How much do Las Vegas Valley residents need to make to afford a house?
Las Vegas Valley residents need to make at least $115,990 per household to afford the typical home for sale, according to a new report from Redfin.
This is a 4.5 percent increase from the same time last year (end of February) as Redfin has the median home sale price in the valley at $439,301, which is just shy of a record high.
The Las Vegas Valley has become a hotspot for immigration from other less affordable metros, said Chen Zhao, lead economist for Redfin.
“Las Vegas is unaffordable because it attracts buyers from other states, especially California but also even New York, in addition to locals,” she said. “It is a perennially popular migration destination especially for higher income households. After the L.A. fires, that trend may be exacerbated. That is on top of what plagues affordability in the rest of the country, which is chronic under building relative to housing demand as well as some amount of investor activity.”
From January to March of this year, the most popular place people are moving to Las Vegas from are Los Angeles (6,438), followed by San Francisco (1,370) and Seattle (1,180). The top destination Las Vegas residents are leaving the valley to move to are all in Arizona: Phoenix (403), Lake Havasu City (248) and Tucson (164).
Renters in the valley don’t fair much better as Redfin has the median asking rent for all unit types at $1,486, which means a household needs to make $59,440 to afford rent in the valley, a 2.5 percent increase from the end of February of last year.
Nationally, American households need to make $116,633 a year to afford the median priced home for sale, slightly above the valley’s average. This is 81.8% more than the $64,160 they would need annually to afford the typical apartment for rent.

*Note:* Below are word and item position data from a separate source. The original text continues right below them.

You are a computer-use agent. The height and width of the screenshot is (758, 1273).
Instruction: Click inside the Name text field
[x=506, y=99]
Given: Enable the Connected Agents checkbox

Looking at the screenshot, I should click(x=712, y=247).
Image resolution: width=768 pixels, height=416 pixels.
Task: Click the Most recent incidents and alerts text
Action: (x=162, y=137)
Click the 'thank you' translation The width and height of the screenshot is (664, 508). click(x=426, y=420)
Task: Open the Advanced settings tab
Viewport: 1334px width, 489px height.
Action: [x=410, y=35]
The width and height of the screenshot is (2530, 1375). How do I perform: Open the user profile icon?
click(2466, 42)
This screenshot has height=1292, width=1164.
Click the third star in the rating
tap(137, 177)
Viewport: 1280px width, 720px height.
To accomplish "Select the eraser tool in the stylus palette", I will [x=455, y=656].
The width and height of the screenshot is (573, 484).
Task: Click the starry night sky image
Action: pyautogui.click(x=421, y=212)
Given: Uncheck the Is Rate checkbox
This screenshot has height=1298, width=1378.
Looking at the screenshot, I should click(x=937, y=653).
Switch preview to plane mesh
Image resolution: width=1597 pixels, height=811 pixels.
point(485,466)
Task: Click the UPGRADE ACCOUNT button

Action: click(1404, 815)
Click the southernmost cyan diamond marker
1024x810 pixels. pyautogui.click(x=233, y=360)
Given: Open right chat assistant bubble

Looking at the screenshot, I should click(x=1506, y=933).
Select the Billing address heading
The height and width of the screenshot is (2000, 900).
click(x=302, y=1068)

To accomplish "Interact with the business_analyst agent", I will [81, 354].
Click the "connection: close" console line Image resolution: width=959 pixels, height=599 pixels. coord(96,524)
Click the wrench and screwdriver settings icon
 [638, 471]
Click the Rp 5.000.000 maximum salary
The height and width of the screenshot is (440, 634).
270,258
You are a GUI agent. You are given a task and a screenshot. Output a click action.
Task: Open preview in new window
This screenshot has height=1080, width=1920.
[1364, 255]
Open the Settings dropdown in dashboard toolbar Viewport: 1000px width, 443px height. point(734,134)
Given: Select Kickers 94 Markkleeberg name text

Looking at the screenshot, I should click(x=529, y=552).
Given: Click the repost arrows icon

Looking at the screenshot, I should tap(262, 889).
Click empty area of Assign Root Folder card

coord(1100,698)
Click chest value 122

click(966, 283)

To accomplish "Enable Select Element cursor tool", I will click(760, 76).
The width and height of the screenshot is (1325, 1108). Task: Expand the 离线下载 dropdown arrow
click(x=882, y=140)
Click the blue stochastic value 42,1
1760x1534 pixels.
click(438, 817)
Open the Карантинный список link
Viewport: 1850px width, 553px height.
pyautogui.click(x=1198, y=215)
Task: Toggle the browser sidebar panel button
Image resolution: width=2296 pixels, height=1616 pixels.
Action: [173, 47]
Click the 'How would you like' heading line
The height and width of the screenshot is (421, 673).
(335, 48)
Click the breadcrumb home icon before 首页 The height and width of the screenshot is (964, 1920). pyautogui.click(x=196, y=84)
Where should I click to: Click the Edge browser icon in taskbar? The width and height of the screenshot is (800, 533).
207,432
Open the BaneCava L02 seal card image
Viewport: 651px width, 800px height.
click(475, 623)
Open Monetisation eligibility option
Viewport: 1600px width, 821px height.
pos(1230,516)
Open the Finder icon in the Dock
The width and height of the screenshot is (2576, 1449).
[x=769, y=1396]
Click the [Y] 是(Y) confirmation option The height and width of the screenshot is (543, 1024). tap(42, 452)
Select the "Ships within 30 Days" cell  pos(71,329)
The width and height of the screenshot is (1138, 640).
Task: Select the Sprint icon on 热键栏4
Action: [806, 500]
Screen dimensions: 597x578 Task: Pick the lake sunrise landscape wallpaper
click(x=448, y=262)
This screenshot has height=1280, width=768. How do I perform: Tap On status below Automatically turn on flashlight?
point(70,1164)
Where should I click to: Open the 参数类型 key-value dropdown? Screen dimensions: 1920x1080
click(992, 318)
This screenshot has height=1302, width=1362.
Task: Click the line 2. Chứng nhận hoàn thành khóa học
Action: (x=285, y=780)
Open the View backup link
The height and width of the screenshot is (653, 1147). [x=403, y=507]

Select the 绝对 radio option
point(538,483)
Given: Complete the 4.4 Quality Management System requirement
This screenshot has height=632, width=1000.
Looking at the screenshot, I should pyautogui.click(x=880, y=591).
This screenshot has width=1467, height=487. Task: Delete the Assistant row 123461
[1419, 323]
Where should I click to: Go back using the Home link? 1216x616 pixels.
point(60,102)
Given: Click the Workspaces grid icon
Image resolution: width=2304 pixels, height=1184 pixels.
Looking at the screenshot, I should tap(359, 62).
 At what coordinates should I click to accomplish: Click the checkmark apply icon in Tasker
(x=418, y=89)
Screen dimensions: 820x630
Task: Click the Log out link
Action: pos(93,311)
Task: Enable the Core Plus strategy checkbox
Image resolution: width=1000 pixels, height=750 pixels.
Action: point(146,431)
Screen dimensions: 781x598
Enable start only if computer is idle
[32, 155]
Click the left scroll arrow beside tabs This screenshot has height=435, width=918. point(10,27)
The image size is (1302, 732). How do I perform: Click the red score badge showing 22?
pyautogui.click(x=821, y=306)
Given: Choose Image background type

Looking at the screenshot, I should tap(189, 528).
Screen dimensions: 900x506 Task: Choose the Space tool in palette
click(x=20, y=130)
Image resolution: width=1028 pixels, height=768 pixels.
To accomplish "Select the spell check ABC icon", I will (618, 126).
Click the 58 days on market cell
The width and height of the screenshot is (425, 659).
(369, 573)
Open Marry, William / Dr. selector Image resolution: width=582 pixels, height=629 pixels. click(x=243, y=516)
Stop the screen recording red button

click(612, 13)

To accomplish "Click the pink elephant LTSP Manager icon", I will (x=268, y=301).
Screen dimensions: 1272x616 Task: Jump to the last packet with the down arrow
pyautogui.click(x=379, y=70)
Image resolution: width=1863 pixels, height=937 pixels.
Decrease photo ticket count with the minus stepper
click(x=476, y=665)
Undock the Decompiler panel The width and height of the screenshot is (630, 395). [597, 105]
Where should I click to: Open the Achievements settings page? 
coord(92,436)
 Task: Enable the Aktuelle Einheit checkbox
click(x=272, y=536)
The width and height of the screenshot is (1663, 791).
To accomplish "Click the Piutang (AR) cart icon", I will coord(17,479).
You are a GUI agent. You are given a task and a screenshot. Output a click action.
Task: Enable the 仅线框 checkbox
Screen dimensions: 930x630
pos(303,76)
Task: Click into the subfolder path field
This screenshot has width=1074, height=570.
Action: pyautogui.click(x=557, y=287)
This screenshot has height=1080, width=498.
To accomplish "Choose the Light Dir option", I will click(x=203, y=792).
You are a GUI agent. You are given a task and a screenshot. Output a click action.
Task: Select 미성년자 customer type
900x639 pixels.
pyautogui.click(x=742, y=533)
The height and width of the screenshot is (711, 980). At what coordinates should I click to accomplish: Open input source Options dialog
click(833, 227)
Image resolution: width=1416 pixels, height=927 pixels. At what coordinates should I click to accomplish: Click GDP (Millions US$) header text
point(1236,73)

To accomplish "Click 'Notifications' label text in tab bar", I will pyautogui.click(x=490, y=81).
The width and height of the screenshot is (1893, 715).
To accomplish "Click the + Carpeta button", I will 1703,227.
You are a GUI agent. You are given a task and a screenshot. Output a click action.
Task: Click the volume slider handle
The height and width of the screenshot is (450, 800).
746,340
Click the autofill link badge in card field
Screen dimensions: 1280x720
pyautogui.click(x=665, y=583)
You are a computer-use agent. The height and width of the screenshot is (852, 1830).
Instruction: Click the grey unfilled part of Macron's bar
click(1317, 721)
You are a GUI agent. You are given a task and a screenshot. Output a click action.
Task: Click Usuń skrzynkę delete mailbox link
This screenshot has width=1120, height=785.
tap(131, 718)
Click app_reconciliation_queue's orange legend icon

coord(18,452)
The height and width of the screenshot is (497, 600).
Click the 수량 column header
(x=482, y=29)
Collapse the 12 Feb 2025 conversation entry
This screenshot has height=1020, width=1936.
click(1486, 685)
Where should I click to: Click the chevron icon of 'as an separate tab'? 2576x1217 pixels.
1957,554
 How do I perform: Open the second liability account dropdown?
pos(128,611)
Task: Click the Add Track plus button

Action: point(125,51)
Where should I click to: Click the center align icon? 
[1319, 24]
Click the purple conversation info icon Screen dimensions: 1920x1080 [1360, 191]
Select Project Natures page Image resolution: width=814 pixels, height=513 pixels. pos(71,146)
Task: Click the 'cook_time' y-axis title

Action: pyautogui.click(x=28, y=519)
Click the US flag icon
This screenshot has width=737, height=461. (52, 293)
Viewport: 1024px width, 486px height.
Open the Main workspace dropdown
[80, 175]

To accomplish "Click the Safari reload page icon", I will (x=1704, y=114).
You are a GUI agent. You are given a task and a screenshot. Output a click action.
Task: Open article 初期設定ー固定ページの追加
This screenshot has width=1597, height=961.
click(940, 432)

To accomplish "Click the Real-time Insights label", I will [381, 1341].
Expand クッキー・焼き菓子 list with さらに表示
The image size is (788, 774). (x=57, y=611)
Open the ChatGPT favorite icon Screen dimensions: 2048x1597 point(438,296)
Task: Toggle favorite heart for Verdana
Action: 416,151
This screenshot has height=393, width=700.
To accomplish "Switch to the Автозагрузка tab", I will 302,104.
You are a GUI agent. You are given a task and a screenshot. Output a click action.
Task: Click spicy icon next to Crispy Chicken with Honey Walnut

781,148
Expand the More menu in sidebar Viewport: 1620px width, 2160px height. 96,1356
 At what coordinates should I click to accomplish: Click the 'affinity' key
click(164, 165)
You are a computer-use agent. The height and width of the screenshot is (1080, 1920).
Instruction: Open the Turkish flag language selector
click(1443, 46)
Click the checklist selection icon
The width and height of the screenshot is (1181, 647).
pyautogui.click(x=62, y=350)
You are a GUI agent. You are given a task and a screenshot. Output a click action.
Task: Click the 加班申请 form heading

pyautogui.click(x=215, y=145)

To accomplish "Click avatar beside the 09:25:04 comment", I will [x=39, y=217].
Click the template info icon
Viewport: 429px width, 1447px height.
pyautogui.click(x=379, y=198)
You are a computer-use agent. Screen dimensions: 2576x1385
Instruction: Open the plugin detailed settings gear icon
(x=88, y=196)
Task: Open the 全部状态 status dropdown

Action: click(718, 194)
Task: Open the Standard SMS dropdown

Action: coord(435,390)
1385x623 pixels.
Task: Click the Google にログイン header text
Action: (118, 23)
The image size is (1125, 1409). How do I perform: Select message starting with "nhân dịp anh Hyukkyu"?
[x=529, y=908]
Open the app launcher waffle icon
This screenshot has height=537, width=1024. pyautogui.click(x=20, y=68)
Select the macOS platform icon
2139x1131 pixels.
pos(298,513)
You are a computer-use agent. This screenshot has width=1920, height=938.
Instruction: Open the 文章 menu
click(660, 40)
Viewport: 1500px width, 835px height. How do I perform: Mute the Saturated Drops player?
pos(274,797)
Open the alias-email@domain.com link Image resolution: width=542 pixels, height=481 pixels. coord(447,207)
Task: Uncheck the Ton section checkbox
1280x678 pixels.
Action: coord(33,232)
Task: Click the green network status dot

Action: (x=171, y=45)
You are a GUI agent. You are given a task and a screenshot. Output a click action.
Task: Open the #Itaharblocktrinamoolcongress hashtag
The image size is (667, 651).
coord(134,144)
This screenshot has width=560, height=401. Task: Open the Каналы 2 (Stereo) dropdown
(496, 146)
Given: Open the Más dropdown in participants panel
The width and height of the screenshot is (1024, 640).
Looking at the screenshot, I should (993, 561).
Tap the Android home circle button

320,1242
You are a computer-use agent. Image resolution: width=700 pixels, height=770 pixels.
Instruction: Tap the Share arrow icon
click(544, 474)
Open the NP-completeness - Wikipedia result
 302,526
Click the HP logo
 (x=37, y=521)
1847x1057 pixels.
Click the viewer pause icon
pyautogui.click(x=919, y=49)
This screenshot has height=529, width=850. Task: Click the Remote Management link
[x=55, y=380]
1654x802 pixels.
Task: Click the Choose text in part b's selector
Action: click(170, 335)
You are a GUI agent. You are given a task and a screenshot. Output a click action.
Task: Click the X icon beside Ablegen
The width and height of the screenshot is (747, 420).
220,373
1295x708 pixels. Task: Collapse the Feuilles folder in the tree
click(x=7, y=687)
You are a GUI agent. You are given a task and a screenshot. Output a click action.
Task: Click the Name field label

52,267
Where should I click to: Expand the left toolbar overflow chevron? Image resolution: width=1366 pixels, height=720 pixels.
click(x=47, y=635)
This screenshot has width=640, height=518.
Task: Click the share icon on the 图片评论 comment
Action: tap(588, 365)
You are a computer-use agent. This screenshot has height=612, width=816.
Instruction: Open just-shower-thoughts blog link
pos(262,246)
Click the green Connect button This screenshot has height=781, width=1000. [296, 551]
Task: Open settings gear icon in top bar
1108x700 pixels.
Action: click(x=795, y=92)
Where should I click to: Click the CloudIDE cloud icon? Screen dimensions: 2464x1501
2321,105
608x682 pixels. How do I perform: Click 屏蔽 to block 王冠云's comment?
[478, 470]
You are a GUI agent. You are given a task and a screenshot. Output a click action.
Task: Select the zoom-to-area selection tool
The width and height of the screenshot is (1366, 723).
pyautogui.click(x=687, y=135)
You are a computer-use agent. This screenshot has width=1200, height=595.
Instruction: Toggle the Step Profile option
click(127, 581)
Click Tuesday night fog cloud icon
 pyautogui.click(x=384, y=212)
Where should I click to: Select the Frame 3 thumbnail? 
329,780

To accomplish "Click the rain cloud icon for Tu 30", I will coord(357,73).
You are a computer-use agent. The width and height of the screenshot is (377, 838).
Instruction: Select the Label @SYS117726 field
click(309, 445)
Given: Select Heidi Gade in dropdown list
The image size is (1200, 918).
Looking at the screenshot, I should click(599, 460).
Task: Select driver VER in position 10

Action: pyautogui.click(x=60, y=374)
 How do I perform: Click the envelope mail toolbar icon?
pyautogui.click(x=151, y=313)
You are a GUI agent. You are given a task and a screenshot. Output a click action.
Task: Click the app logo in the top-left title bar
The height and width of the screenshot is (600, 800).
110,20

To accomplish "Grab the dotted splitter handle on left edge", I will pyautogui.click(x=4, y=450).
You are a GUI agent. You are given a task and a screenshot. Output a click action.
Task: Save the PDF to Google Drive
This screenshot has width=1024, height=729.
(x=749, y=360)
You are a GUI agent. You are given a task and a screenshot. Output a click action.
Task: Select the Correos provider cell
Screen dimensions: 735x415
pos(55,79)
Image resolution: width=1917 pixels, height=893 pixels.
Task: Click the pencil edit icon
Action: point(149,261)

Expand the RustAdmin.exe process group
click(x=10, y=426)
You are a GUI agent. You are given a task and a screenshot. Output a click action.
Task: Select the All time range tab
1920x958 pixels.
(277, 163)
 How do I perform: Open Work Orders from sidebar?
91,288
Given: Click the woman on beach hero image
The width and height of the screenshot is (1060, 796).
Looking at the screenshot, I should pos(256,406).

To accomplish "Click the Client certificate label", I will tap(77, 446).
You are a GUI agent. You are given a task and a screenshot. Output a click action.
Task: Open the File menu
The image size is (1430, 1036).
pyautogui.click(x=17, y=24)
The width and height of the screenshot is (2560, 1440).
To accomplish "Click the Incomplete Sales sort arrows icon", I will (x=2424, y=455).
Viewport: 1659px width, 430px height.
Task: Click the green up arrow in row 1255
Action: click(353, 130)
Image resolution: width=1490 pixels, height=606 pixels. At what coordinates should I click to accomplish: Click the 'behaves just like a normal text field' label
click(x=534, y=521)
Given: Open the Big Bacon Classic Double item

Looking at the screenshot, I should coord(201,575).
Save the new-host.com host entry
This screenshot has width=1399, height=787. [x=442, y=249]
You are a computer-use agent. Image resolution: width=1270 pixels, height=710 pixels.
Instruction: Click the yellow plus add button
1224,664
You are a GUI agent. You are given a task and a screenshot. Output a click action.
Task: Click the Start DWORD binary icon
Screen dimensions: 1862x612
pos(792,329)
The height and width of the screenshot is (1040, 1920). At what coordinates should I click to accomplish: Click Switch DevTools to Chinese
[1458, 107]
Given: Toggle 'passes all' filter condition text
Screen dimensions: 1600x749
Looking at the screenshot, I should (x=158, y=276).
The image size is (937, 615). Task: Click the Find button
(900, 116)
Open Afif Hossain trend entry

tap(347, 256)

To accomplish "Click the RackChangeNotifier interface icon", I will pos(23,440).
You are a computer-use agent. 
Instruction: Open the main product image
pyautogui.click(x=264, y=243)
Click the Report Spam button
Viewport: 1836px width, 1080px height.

Last year at the end of February, someone needed to make $110,808 to afford the typical U.S. home for sale and two years ago, they needed to earn $101,341 to afford the typical home for sale. Finally, back in 2021, they needed to make $63,925 to afford the typical home for sale in the country, showcasing the drastic increase in housing prices since the onset of the pandemic.
Home prices in the valley have essentially doubled since the start of the pandemic, and Redfin senior economist Elijah de la Campa said this exponential price increase is challenging Americans’ dreams of becoming homeowners.
“It has become increasingly challenging for American renters to make the shift to homeownership thanks to the triple whammy of rising home prices, high mortgage rates and a shortage of houses for sale,” he said. “The gap between what someone must earn to buy versus rent may shrink in the coming months, but only because rents are expected to rise as the number of new apartments hitting the market tapers off due to a construction slowdown.”
The Redfin report also noted that “homebuyers, sellers and renters may face an extended period of economic uncertainty due to President (Donald) Trump’s newly announced tariffs. The tariffs could lead to some mortgage rate relief, but that’s not guaranteed. They are expected to bring higher construction costs, higher home prices, higher unemployment and slower economic growth.”